Atomic Force Microscopy Study of Changes to the Mechanical Properties of \textit{Pseudomonas aeruginosa }Cells Induced By Antimicrobial Peptides

The cell envelope of Gram-negative bacteria plays a key role in the maintenance of cell shape and the selective transfer of small molecules in and out of the cell. Both the inner and outer membranes of the cell envelope can be major targets for antimicrobial peptides, which can ultimately compromise the mechanical integrity of the cell. We have applied a new, AFM-based creep deformation technique (1) to study changes to the mechanical properties of individual \textit{Pseudomonas aeruginosa }cells as a function of time of exposure to polymyxin B (PMB), a well-known cyclic antimicrobial peptide.
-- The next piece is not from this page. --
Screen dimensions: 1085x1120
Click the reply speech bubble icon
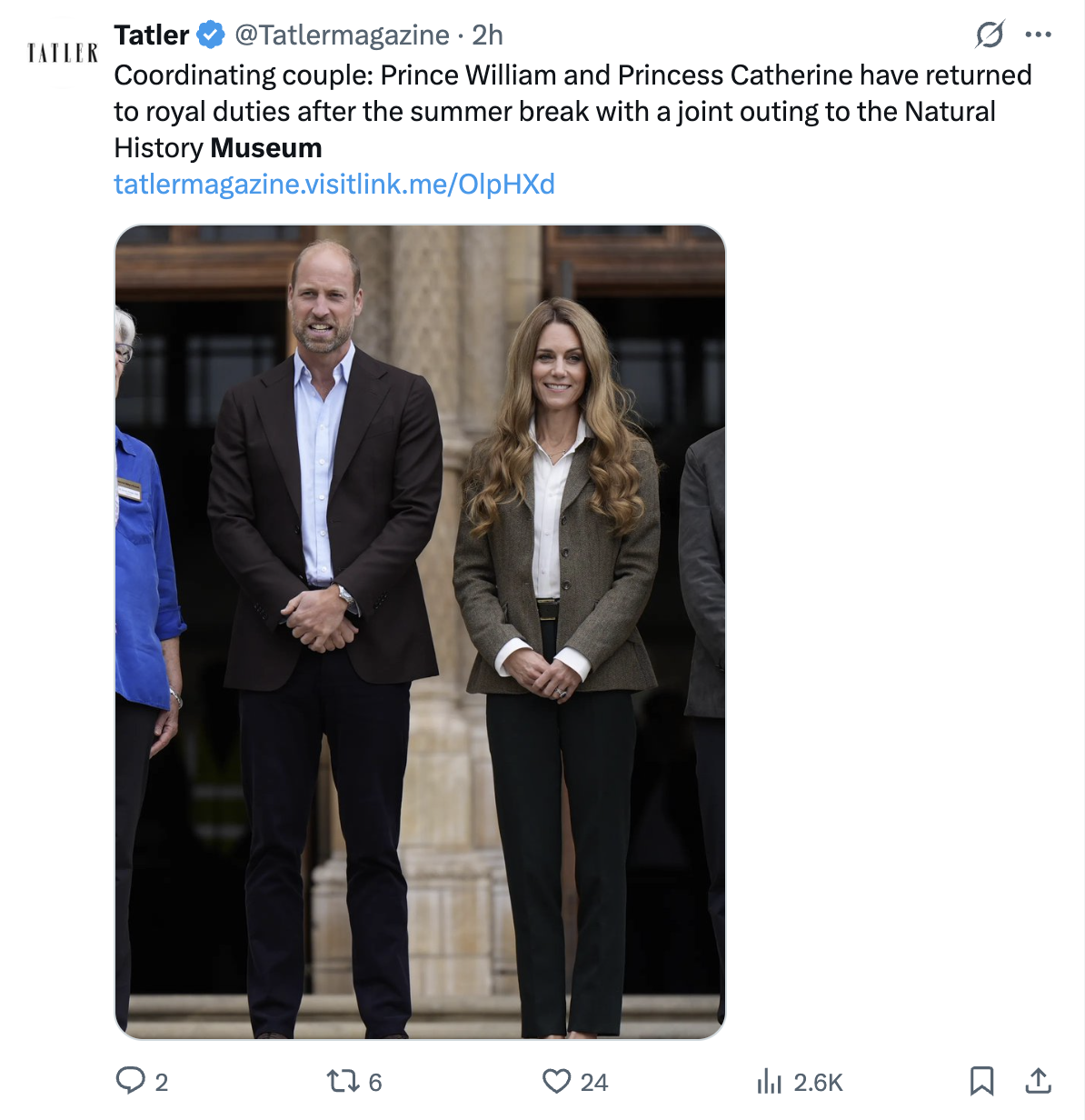click(x=130, y=1081)
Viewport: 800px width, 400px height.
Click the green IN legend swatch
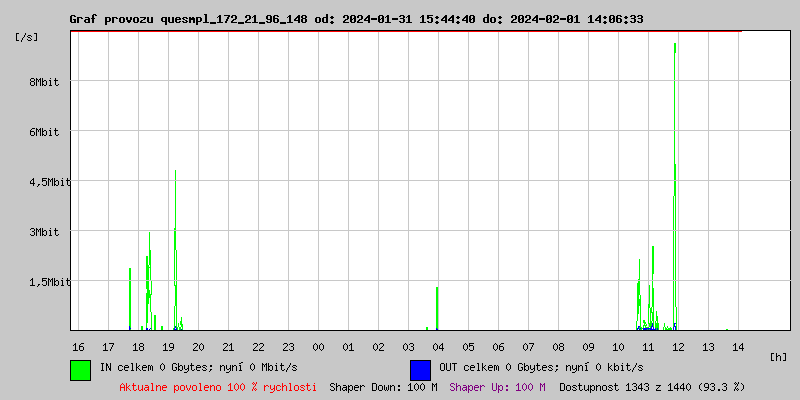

The results can be understood in terms of simple viscoelastic models of arrangements of springs and dashpots. These measurements provide a direct measure of the mechanical integrity of the bacterial cell, and time-resolved creep deformation experiments reveal that the time of action for PMB is very fast (of the order of a minute). This measurement provides new insight into the mechanism of action of antimicrobial peptides. (1) V. Vadillo-Rodriguez, T. J. Beveridge, and J. R. Dutcher, \textit{J. Bacteriol}. \textbf{190}, 4225-4232 (2008).